The Russell 2000 Small Cap index is down 0.95% for the week.
Major banks fell ahead of second-quarter corporate earnings reports
starting next Friday.
Higher interest rates and an uncertain economic environment are
casting a cloud over U.S. bank earnings.
Bank of America, Wells Fargo and JPMorgan & Chase dropped between
1.2% to 1.7%, pushing the S&P 500 banks index 1.6% lower.
Macy's on Friday surged 9.5% after a report said Arkhouse Management
and Brigade Capital raised their bid to buy the department store
chain for about $6.9 billion.
Advancing issues outnumbered decliners by a 1.04-to-1 ratio on the
NYSE. On the Nasdaq, declining issues outnumbered advancers by a
1.05-to-1 ratio.
The S&P 500 posted 19 new 52-week highs and eight new lows while the
Nasdaq Composite recorded 46 new highs and 162 new lows.

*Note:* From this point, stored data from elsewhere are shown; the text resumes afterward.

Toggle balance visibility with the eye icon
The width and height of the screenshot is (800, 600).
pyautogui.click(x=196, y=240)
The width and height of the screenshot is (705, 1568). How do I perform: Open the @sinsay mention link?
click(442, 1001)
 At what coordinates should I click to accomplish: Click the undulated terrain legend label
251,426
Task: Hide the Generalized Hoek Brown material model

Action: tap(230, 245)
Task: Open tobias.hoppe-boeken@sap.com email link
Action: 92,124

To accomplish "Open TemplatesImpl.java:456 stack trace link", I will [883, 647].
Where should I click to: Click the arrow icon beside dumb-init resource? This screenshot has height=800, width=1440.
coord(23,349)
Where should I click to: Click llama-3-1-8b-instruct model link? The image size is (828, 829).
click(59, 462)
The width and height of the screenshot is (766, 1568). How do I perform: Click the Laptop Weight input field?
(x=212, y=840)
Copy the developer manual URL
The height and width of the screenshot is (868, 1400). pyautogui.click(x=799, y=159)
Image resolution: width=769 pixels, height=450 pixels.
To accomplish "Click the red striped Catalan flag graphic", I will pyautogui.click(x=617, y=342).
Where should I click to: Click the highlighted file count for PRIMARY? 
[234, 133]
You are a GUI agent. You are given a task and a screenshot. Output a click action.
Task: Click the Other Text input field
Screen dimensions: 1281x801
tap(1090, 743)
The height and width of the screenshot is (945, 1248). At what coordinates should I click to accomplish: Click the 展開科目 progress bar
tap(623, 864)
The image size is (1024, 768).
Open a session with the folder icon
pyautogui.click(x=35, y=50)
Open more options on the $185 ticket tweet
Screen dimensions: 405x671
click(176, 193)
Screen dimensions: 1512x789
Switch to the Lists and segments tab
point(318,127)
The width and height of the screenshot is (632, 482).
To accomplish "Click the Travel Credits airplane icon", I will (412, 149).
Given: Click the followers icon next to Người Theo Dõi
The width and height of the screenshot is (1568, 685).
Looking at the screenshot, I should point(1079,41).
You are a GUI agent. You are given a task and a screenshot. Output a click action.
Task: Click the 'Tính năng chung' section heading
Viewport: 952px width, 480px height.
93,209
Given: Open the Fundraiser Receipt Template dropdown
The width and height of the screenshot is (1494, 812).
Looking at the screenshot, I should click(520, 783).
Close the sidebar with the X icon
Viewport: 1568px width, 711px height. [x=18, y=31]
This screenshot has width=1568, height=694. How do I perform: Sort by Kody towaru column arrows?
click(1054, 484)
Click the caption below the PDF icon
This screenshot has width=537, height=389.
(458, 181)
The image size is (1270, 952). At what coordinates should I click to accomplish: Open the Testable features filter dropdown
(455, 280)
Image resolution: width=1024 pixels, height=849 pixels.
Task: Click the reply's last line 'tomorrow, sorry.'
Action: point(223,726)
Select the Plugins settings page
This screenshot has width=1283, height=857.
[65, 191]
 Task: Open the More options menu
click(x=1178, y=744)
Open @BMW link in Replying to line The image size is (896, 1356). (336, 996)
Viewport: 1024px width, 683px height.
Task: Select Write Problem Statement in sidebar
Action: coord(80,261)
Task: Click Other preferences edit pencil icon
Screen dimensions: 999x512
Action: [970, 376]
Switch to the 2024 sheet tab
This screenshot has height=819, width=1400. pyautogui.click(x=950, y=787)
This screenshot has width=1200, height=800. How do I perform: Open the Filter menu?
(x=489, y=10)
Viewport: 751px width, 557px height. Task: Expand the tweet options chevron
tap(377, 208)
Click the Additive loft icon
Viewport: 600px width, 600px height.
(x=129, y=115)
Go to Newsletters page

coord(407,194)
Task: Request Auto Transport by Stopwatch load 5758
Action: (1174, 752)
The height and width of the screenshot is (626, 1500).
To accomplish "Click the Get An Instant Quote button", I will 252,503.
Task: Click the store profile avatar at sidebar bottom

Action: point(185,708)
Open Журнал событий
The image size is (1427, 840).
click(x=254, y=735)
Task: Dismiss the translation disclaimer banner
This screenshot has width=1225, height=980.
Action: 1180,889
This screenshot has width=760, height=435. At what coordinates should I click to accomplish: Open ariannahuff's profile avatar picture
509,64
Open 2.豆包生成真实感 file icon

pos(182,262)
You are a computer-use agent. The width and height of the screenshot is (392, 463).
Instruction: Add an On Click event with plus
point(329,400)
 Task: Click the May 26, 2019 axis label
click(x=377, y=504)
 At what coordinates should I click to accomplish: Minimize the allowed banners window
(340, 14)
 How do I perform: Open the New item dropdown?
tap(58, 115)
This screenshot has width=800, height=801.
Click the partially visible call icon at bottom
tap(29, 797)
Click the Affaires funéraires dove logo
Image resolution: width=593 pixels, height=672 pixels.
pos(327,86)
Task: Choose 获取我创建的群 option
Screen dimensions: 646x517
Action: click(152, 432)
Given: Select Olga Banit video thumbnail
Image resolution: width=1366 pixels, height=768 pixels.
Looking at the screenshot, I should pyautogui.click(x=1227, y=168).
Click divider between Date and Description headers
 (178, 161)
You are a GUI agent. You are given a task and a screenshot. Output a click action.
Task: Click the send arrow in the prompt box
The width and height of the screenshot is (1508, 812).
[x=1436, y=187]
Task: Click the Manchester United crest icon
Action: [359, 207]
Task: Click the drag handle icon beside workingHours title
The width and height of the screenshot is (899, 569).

Volume on U.S. exchanges was 9.73 billion shares, compared with the
11.57 billion average for the full session over the last 20 trading
days.
(Reporting by Ankika Biswas and Lisa Mattackal in Bengaluru and
Saeed Azhar in New York; Additional reporting by Stephen Culp;
Editing by Saumyadeb Chakrabarty, Shounak Dasgupta, Shinjini Ganguli
and Richard Chang)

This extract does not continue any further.